Аналогично завершилась доставка по остальным запланированным четырём адресам, а так же по трём дополнительно сообщенным диспетчером по телефону. В результате остались без обеда, зато желанные десять тысяч рублей собрали.
– Видал, как прёт, – восторженно воскликнула Алёна, – Завтра разделимся и возьмём вдвое. Ты возьмёшь на себя северную часть города, я – южную. Сократим время проезда и увеличим количество адресов.

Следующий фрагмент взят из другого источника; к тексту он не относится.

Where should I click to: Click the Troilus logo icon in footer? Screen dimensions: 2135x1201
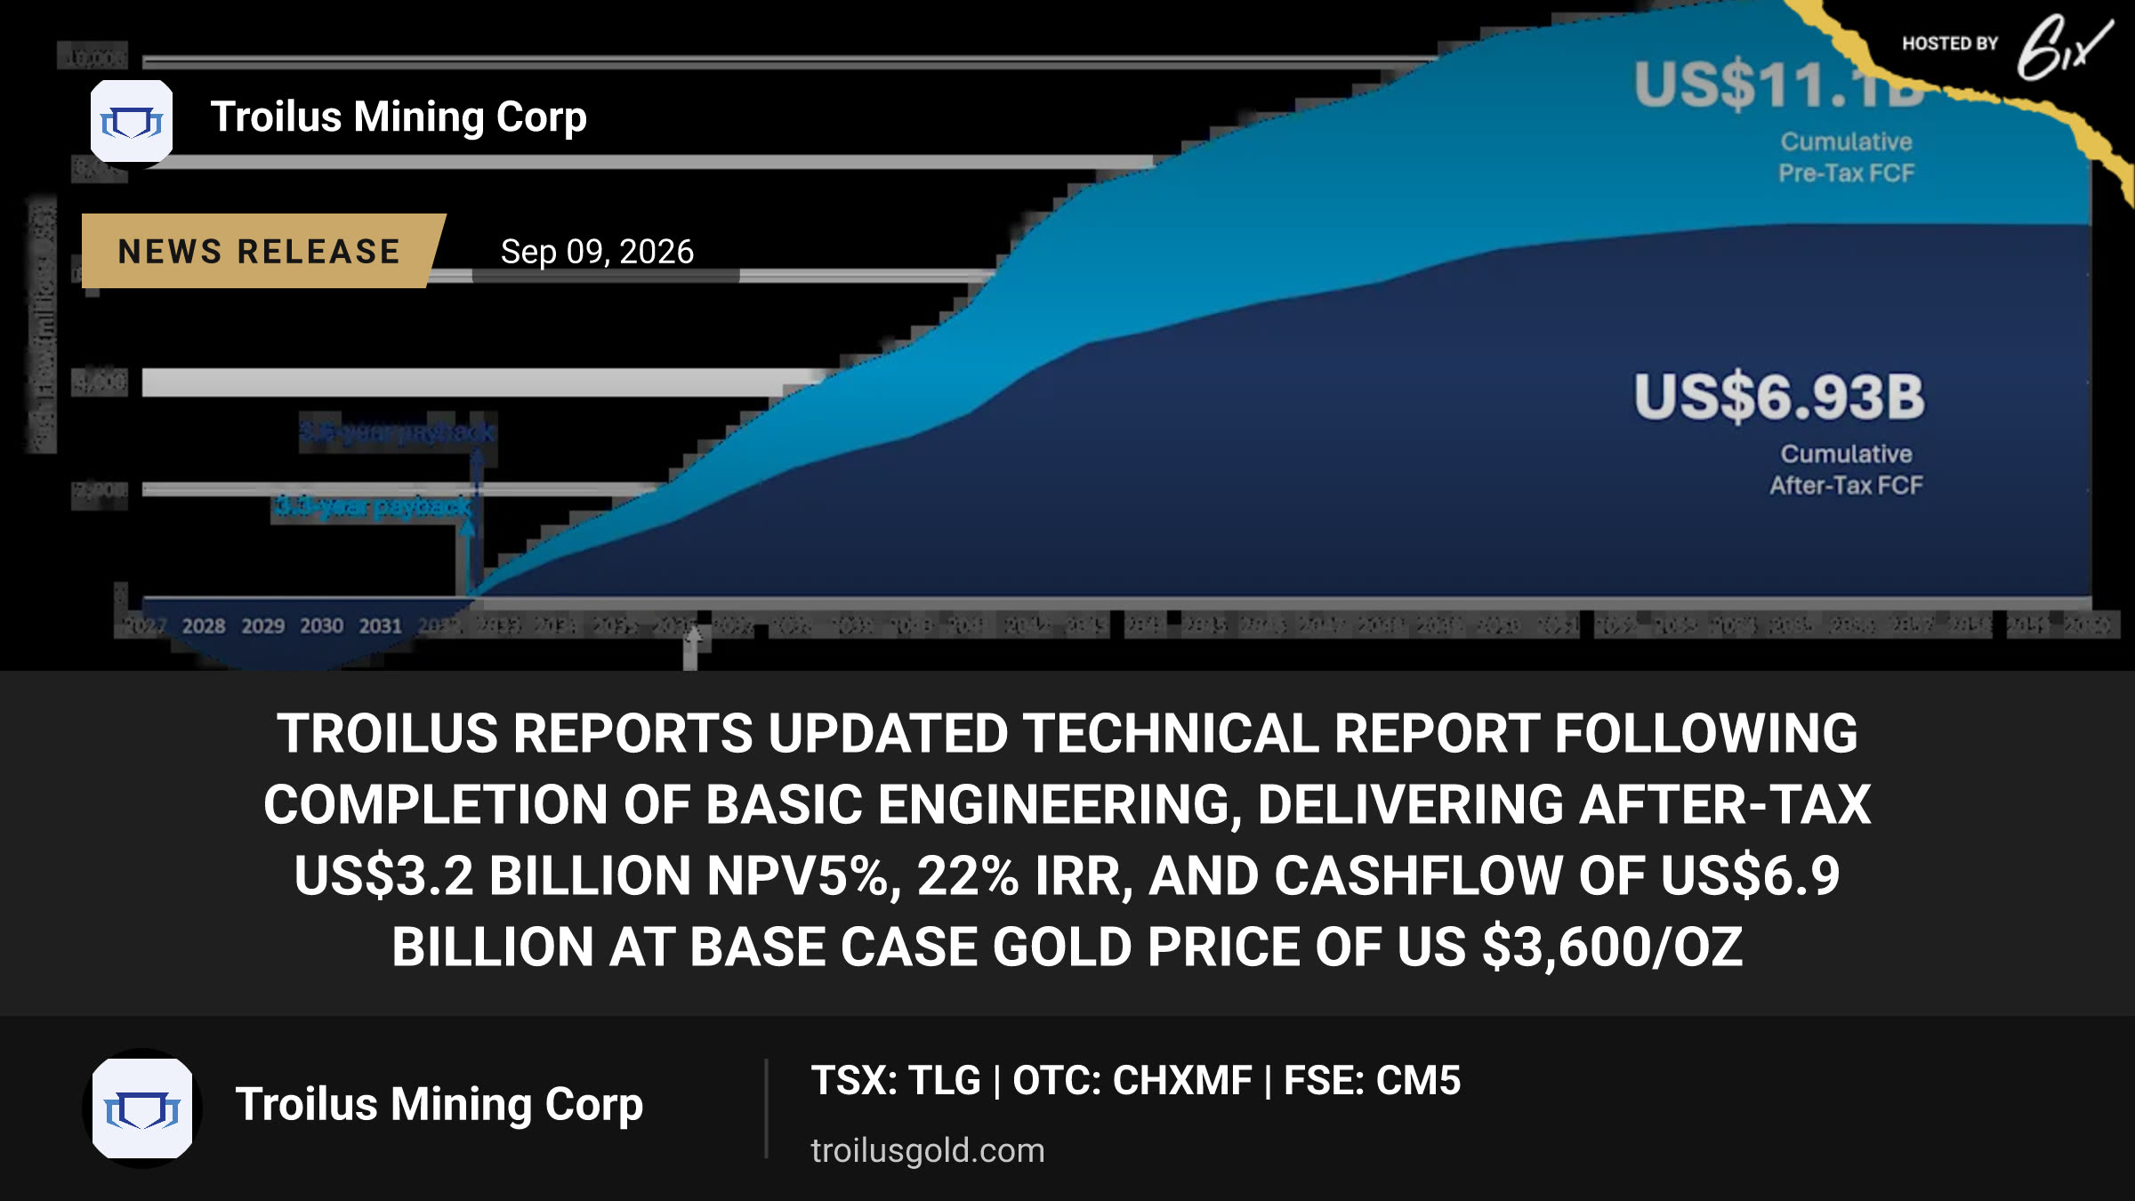pos(142,1108)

Справишься?
– Нет, – отрицательно мотнул головой Толя.
– Почему нет? Тут нет ничего сложного.
– Я же тебе уже сказал. Мне надоело этим заниматься.
– Если мы их не возьмём, их возьмут другие.
– Пускай берут. С меня хватит. Поищу себе что-нибудь поспокойнее.
– Ты, что, сдурел?! Где тебе ещё предложат такие деньги! – молодой человек неопределенно пожал плечами, – Ладно. Утро вечера мудренее. Завтра обсудим. Поехали домой. Я тоже что-то устала. Да, и есть хочется, – сладко потянулась, – У нас там супчик остался с рыбой. Подогреем, и как навернём…
«Ну, что за дура, – думал про себя он, пока она развивала тему ужина по дороге к метро, – Я же ей ясно сказал, что я этим заниматься не хочу. Нет, думает, что в постеле меня можно будет обломать. Надеется применить свои бабские штучки. Не выйдет. Я, вообще, никуда с ней не поеду. Надоела. Вернусь в общагу. Там переночую. А дальше посмотрим».
– Сколько, мы сегодня заработали? – поинтересовался он, перебивая её монолог.
– Десять с половиной тысяч, – радостно объявила она, – Представляешь! За один день. Это же сколько можно заработать за месяц, если…
– Дай пятёрку.
– Зачем?
– Что, значит, «зачем»? Надо, если прошу.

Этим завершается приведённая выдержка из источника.